Opt-in escape hatch that wires a LiveKit AgentSession into the voice-conversation metrics pipeline: per-turn response speed, talk-over rate, and dead-air detection. In the standard livekit-agents worker pattern, the metric capture happens automatically through plugin-level hooks on InstrumentedSTT/InstrumentedTTS. attach_session exists for the cases where those hooks miss events: custom AgentSession subclasses, in-process agent harnesses, or test rigs. When in doubt, you don’t need to call it. Returns the bound session_id so the caller can echo it into its own logs.

from livekit.agents import AgentSession
from voicegateway import inference

async def handle_call():
    agent_session = AgentSession(...)  # your usual construction

    # Opt into explicit metric wiring.
    sid = inference.attach_session(agent_session)

    await agent_session.start(...)
    # Per-turn captures flow into the TurnTracker; the AgentSession's
    # `close` event flushes them, stops the dead-air watcher, and
    # calls cost-tracker's session-finalization hook.

The helper subscribes to five AgentSession events: user_started_speaking, user_stopped_speaking, agent_started_speaking, agent_stopped_speaking, close. The first four feed the TurnTracker; close flushes the tracker, stops the DeadAirDetector, and calls CostTracker.close_session(sid) so the aggregate columns (talk_time_seconds, per_minute_cost_usd, response_speed_p50/p95_ms, talk_over_rate) land on the sessions row by the time the dashboard’s /api/metrics endpoint reads it. Components default to the process-level registry the Gateway populates on startup; pass explicit kwargs to override (the unit-test path).

Tenant attribution

VoiceGateway tags each session with an optional tenant_id so multi-tenant operators can slice costs, metrics, and replay by customer. The tenant flows through three independent surfaces; pick the one that matches your deployment.
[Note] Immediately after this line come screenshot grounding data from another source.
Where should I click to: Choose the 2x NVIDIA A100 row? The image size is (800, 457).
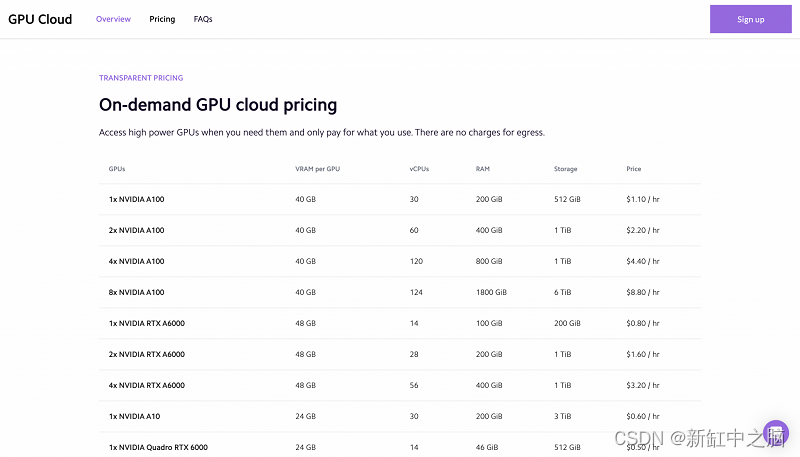pos(399,231)
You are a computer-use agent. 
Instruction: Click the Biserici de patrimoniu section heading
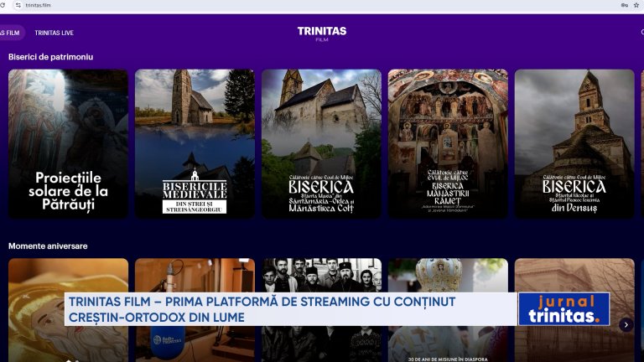click(x=50, y=57)
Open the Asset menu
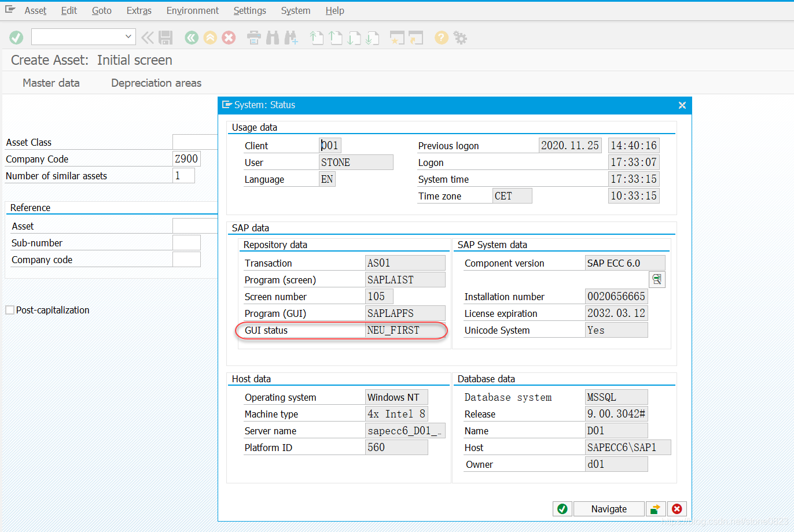794x532 pixels. point(35,10)
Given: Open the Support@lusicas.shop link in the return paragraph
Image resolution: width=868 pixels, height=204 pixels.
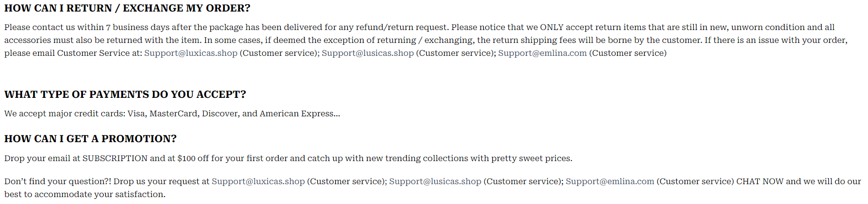Looking at the screenshot, I should point(368,53).
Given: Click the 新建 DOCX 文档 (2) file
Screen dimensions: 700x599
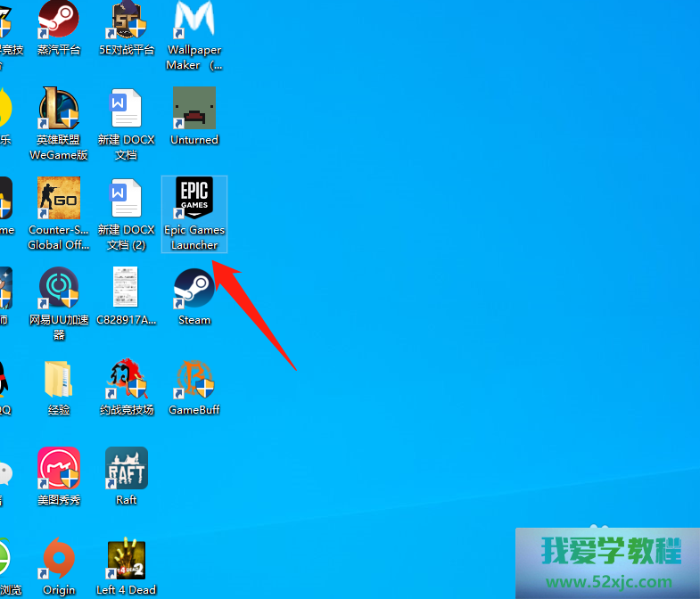Looking at the screenshot, I should point(127,198).
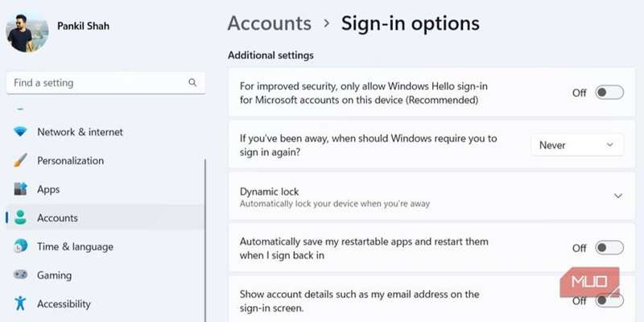This screenshot has height=322, width=644.
Task: Toggle show account details on sign-in screen
Action: (x=609, y=301)
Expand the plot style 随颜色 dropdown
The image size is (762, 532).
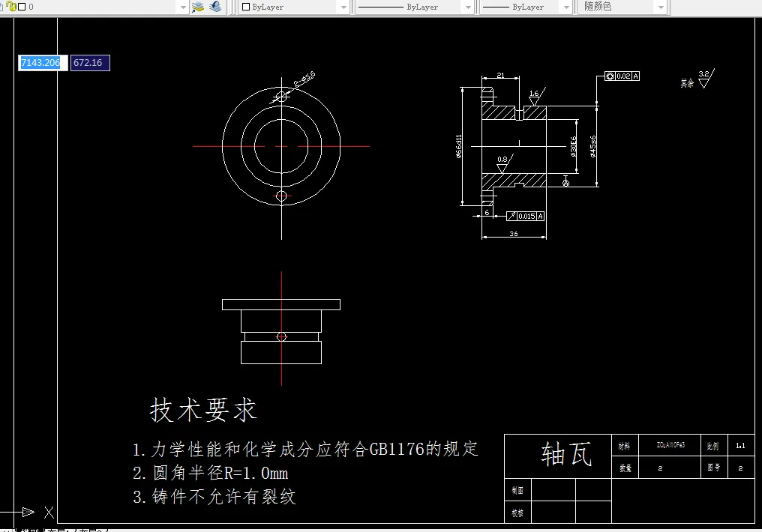click(659, 7)
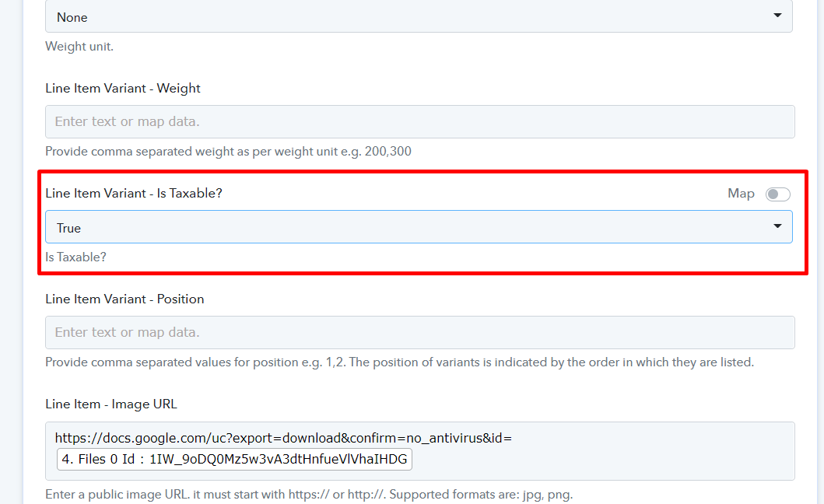Click the Line Item Variant - Is Taxable? label
This screenshot has height=504, width=824.
pyautogui.click(x=134, y=194)
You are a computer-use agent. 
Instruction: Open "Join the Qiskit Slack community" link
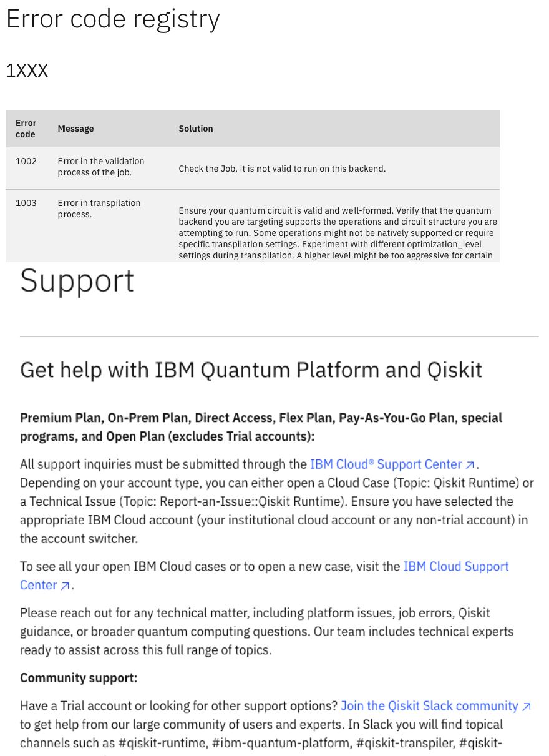(x=429, y=706)
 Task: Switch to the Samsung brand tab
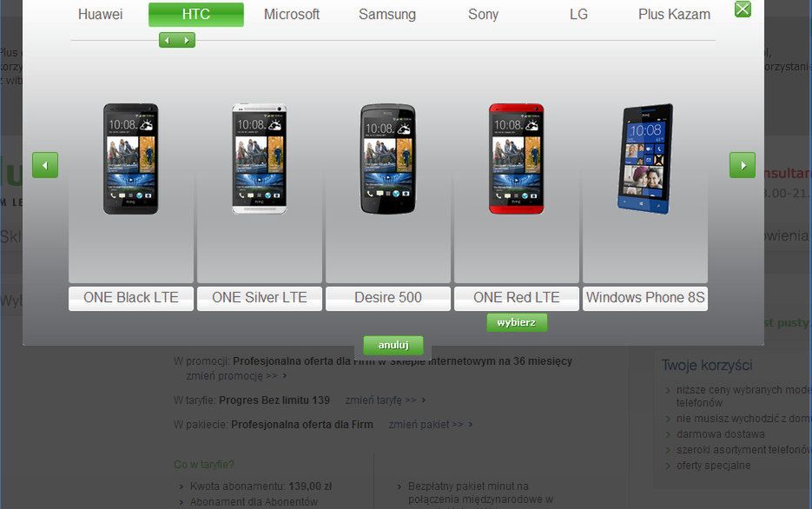pyautogui.click(x=387, y=14)
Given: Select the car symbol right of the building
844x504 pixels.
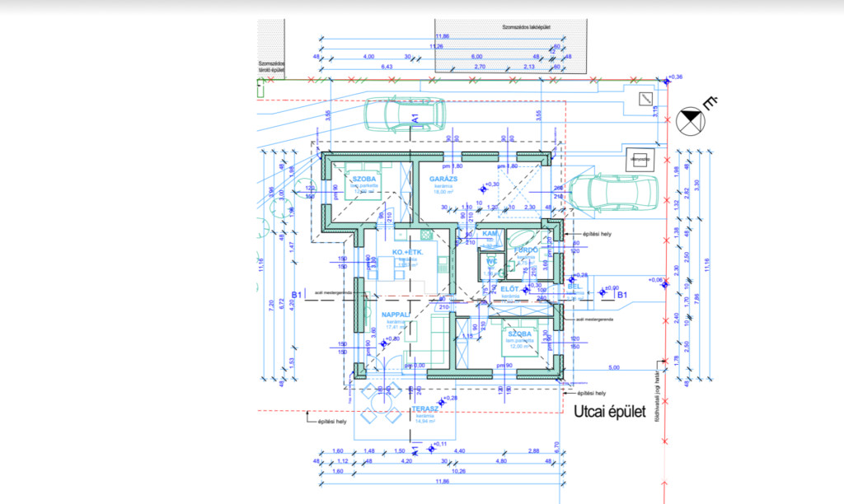Looking at the screenshot, I should pos(613,194).
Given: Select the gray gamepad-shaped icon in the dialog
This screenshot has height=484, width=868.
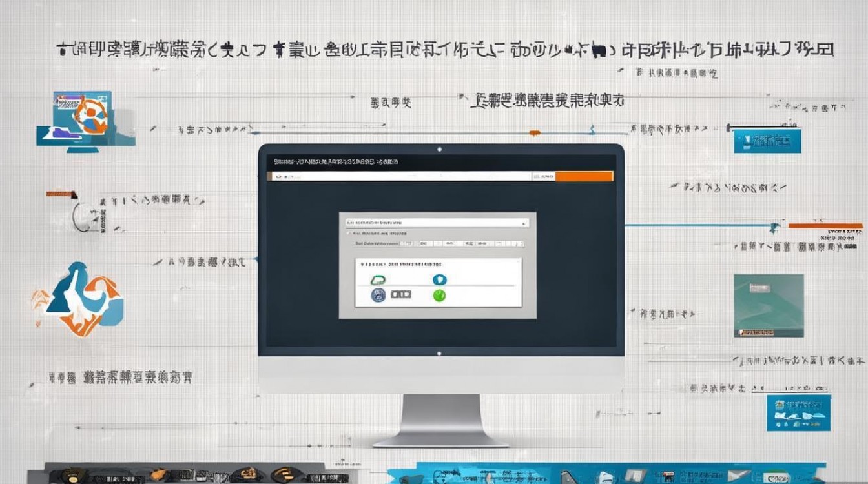Looking at the screenshot, I should point(401,294).
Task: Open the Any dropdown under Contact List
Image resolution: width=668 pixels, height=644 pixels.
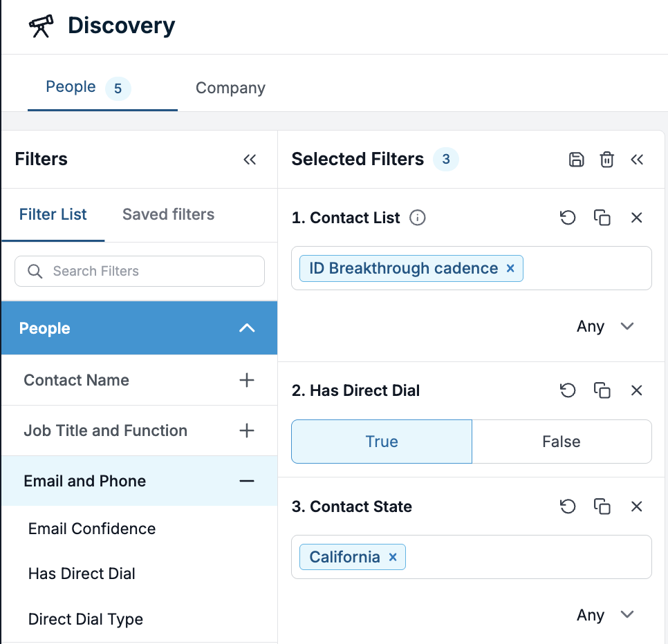Action: tap(605, 326)
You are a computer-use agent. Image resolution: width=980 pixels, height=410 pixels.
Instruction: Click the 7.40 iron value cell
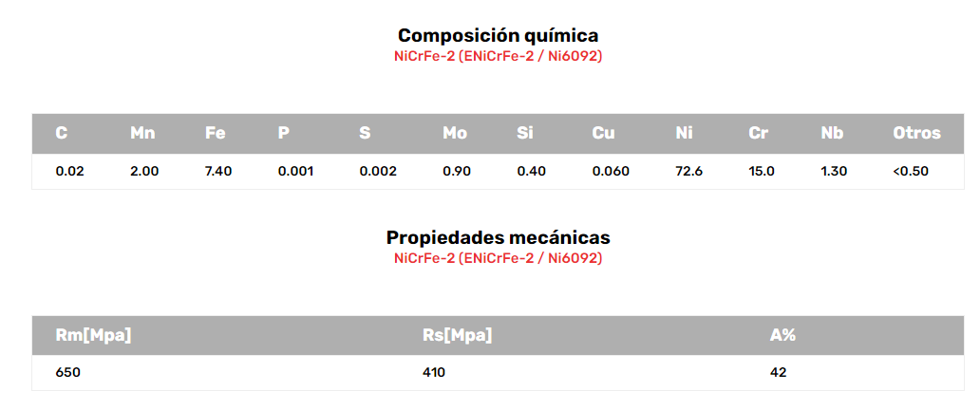pos(218,172)
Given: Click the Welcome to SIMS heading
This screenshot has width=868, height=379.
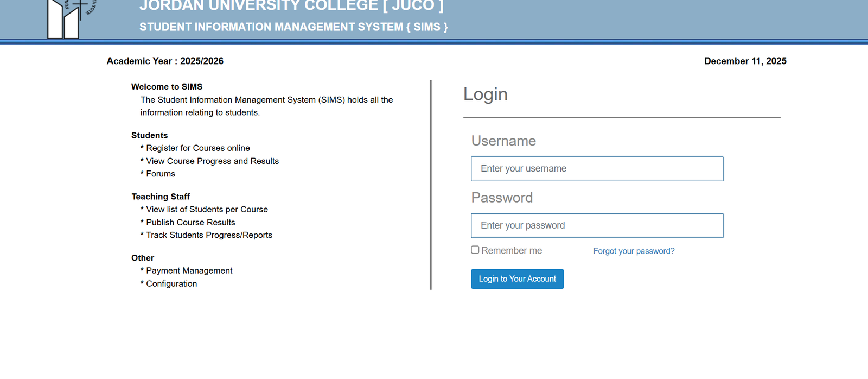Looking at the screenshot, I should coord(167,87).
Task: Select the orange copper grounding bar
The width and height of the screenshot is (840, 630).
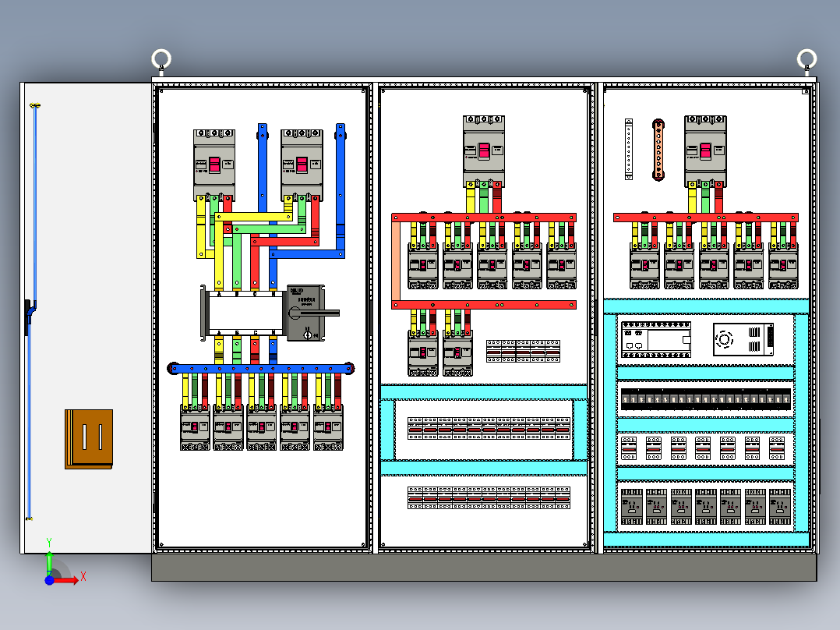Action: point(658,150)
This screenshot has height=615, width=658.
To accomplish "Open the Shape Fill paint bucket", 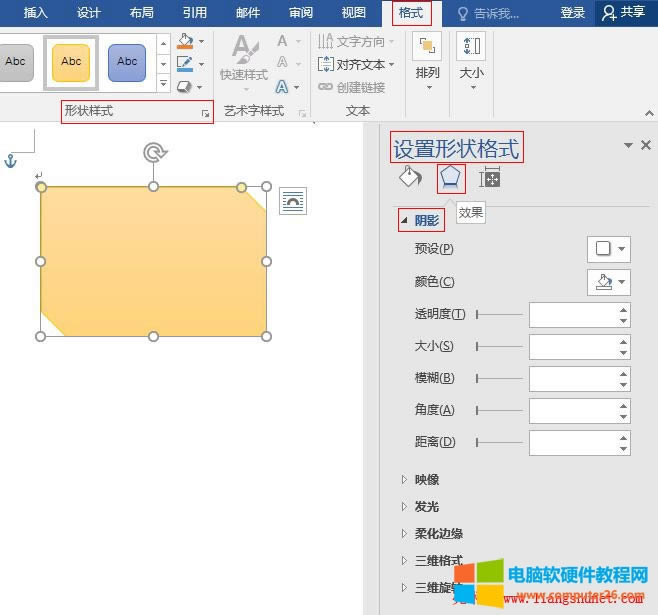I will point(185,41).

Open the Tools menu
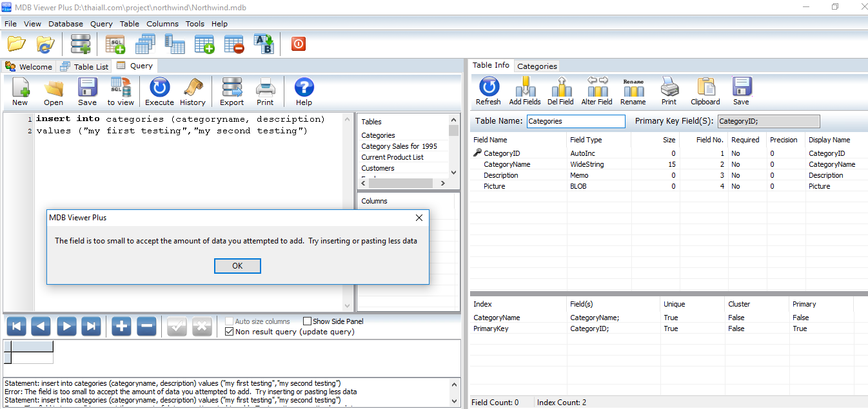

1. `attach_session(..., tenant_id="…")`

The opt-in path. Pass tenant_id at the same time you wire the LiveKit AgentSession, and every cost row, metric row, and replay event from that session lands tagged.

from voicegateway import inference

async def handle_call(tenant_id: str):
    agent_session = AgentSession(...)
    inference.attach_session(agent_session, tenant_id=tenant_id)
    await agent_session.start(...)

When tenant_id is omitted (default None) the ContextVar is left alone, so a virtual key resolved earlier in the request (see surface 3 below) or an explicit set_tenant(...) call still wins. Calling with tenant_id=None does not clear a previously-set scope.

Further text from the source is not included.